▶ _The tasks_:
- 1) List every distinct year mentioned in the passage on the Nazi-Soviet pact and Poland.
- 2) Go on with the passage on the Nazi-Soviet pact and Poland, starting right after its last sentence.

▶ _Source_:
------------
How the Secret Finally Came to Light

Throughout the entire course of the war and for decades afterward, the Soviet Union aggressively maintained the lie that they had never signed a secret protocol with Nazi Germany to divide Poland. They continued to insist that their 1939 invasion was merely a rescue mission for minorities.

However the truth could not be hidden forever. After the defeat of Nazi Germany in 1945, the Western Allies captured massive archives of German government documents. Among these papers they discovered the original German copies of the Molotov-Ribbentrop Pact and the damning secret protocol with the maps attached.

These documents were presented as evidence during the Nuremberg Trials to prove the crime of a war of aggression. The Soviet prosecutors at Nuremberg were deeply embarrassed and furiously tried to suppress the documents but the truth was out in the open. The world finally had undeniable proof that Hitler and Stalin had conspired to start the war together. Despite this overwhelming evidence, the Soviet government continued to deny the existence of the secret protocol until 1989 during the dying days of the Soviet empire under Mikhail Gorbachev.

The End of the Alliance and Operation Barbarossa

The alliance of convenience between the two dictators was always destined to fail. Hitler never abandoned his ultimate goal of conquering the Soviet Union to secure living space for the German people. On June 22, 1941, Hitler broke the nonaggression pact and launched Operation Barbarossa, the massive German invasion of the Soviet Union.

The betrayal was complete. The Red Army was caught completely off guard, largely because Stalin had stubbornly refused to believe that Hitler would attack him so soon. As the German military smashed through the Soviet defenses, they marched right back over the exact same Polish territory they had given to Stalin two years prior. Poland once again became a blood soaked battlefield as the two totalitarian giants fought a war of absolute annihilation against each other.

The collapse of the Nazi-Soviet pact forced Stalin to join the Allies. This created a very difficult diplomatic situation for the Polish government in exile which now had to pretend to be allies with the very same Soviet government that had invaded their country and murdered their officers in the Katyn Forest.

The Long Lasting Legacy of the 1939 Betrayal

The secret erasure of Poland in 1939 had profound and lasting effects on the history of Eastern Europe. Even after Nazi Germany was entirely defeated in 1945, Poland did not truly regain its freedom. At the Yalta Conference the Western Allies effectively agreed to let the Soviet Union keep the eastern territories of Poland that Stalin had originally stolen in 1939. The borders of Poland were forcibly shifted westward.
------------
▶ _Recorded information_:
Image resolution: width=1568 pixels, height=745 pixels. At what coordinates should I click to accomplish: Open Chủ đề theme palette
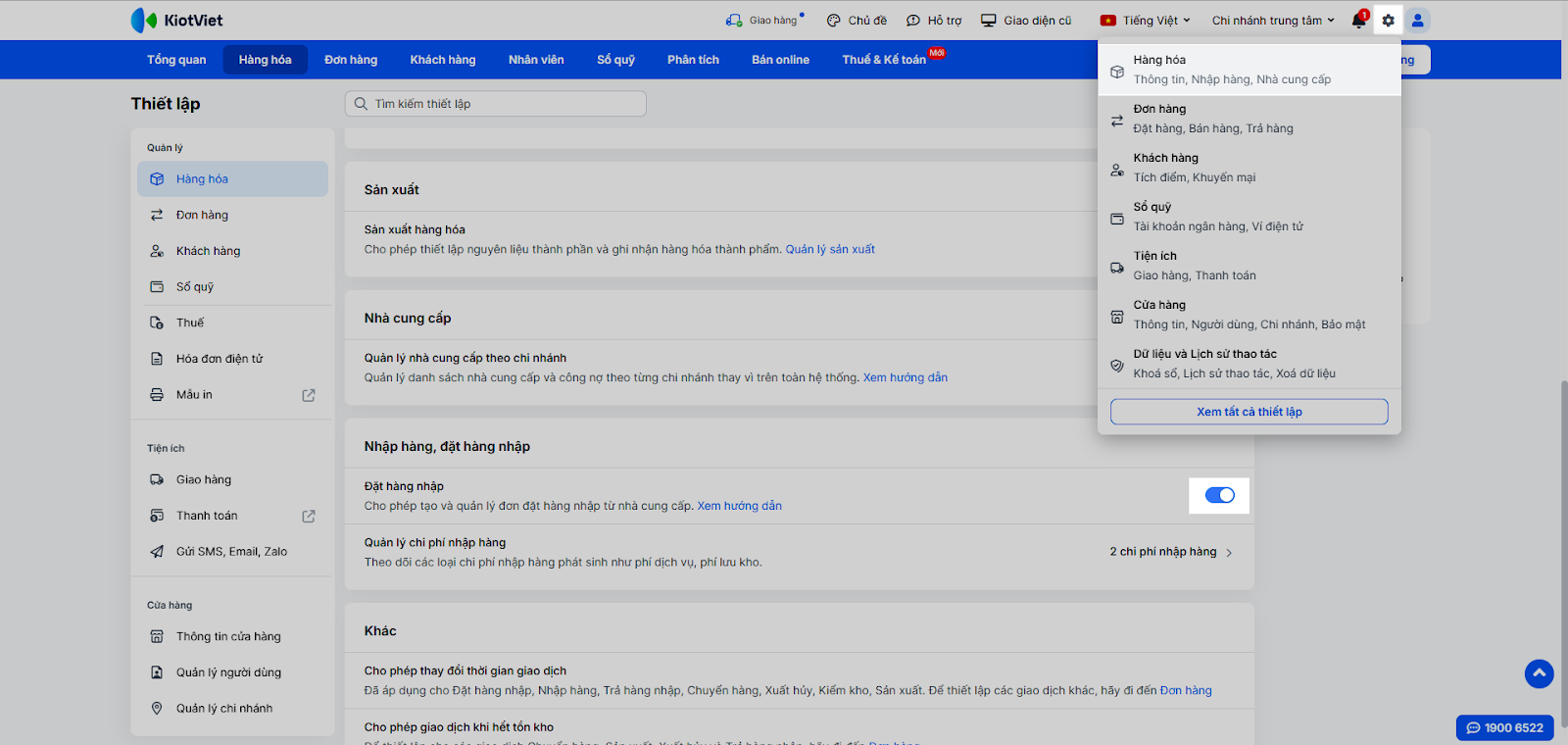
------------
▶ _Answers for the tasks_:
- 1) 1939, 1945, 1989, 1941

- 2)
Furthermore the Soviet Union installed a puppet communist government in Warsaw. For the next four decades Poland was trapped behind the Iron Curtain. The Polish people had fought from the very first day of World War II, suffered unimaginable civilian casualties, and contributed greatly to the Allied victory, yet they were rewarded with forty years of communist oppression.

The memory of the Molotov-Ribbentrop Pact remains a deeply painful scar on the Polish national consciousness. It serves as a permanent historical reminder of the dangers of being caught between powerful and aggressive neighbors. The history of September 1939 teaches a grim lesson about the cynical nature of authoritarian regimes and how easily international law can be tossed aside by dictators hungry for power.

Conclusion

The story of how Hitler and Stalin secretly erased Poland is one of the darkest chapters in modern human history. The invasion of Poland was not just the result of German aggression. It was a carefully orchestrated joint venture between two totalitarian empires that sought to dominate the European continent. The signing of the Molotov-Ribbentrop Pact and its hidden secret protocol provided the necessary conditions for the outbreak of World War II.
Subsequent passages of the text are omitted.